PEVA: Vorhersage egozentrischer Videos aus Ganzkörperaktionen
Berkeley Artificial Intelligence Research (BAIR)
Forscher von BAIR (Berkeley KI) stellen PEVA vor, ein Modell, das egozentrische Videobilder aus menschlichen Ganzkörperaktionen vorhersagt. Es verwendet einen autoregressiven konditionalen Diffusionstransformer, der auf dem Nymeria-Datensatz trainiert wurde, und ermöglicht atomare Aktionssynthese, kontrafaktische Simulation und lange Videogenerierung. PEVA kann auch für visuelle Planung durch Optimierung von Aktionssequenzen eingesetzt werden.

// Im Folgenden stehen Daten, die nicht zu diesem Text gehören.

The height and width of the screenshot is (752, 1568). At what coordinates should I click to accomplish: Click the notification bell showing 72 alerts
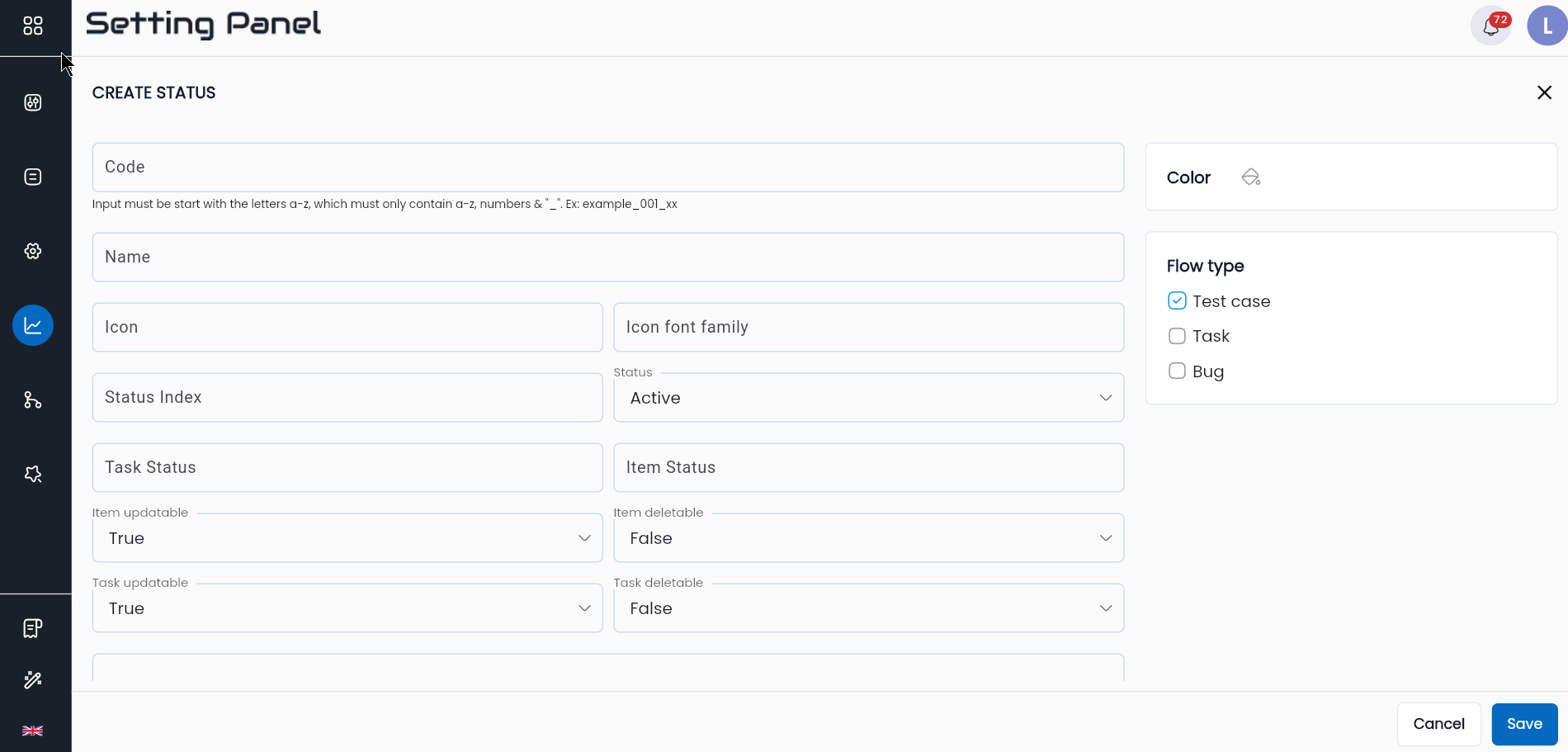click(x=1490, y=26)
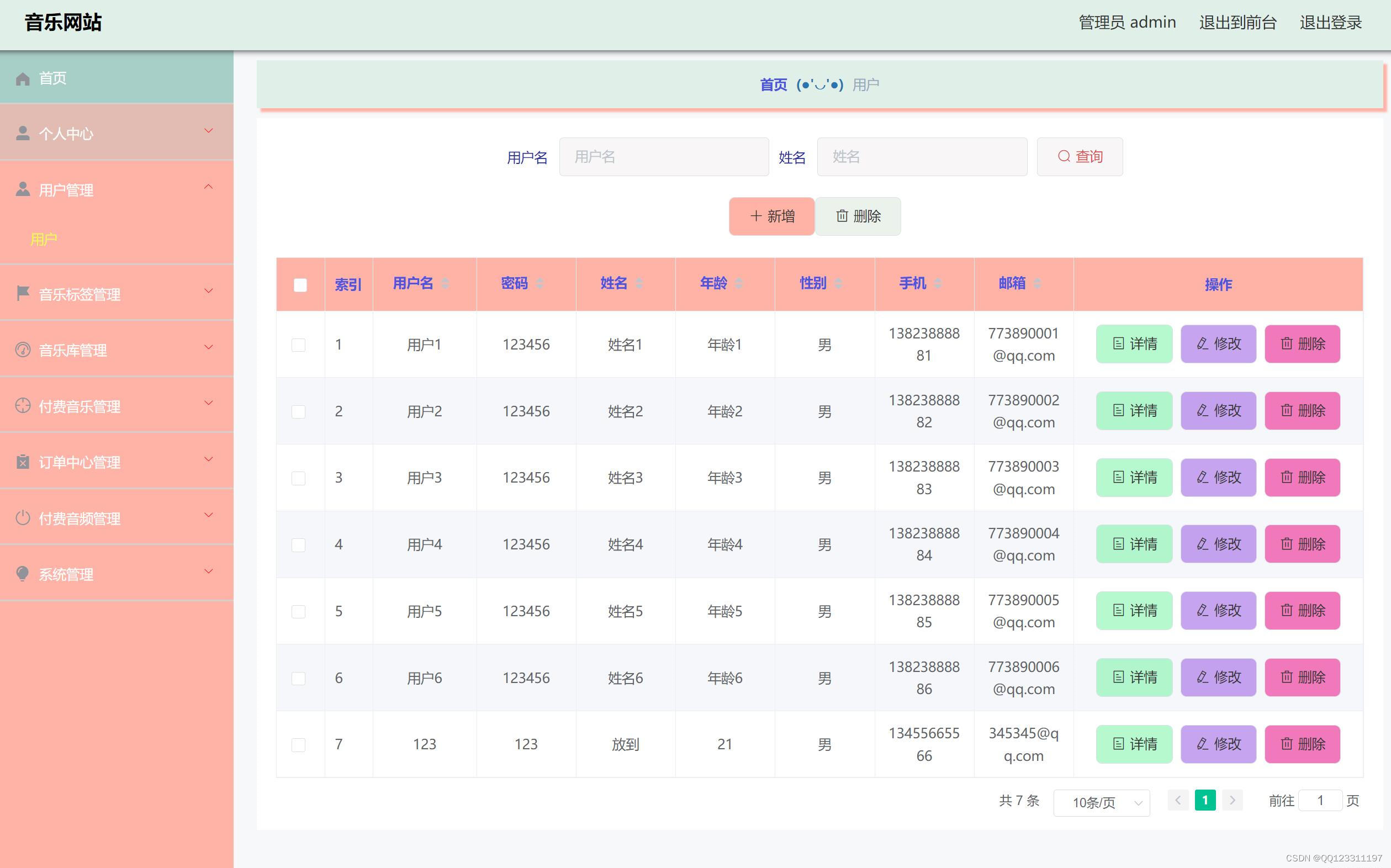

PEVA (Predicting Ego-centric Video from human Actions) ist ein von BAIR entwickeltes Modell, das zukünftige egozentrische Videobilder basierend auf vergangenen Bildern und einer Sequenz von Ganzkörperaktionen generiert, die als 48-dimensionale kinematische Posen-Trajektorien dargestellt werden. Es erweitert den Conditional Diffusion Transformer (CDiT) um zufällige Zeitsprünge, Training auf Sequenzebene und Aktions-Einbettungen. Trainiert auf dem Nymeria-Datensatz, der egozentrische Videos mit Körperposen-Erfassung kombiniert, kann PEVA atomare Aktionen, kontrafaktische Szenarien und lange 16-Sekunden-Video-Ausgaben simulieren. Es unterstützt auch die Planung, indem es Aktionssequenzen mithilfe der Cross-Entropy-Methode optimiert, um die wahrnehmungsbezogene Ähnlichkeit (LPIPS) zu einem Zielbild zu minimieren. Das Modell übertrifft Basislinien in der wahrnehmungsbezogenen Qualität und zeigt Skalierungseigenschaften mit der Modellgröße.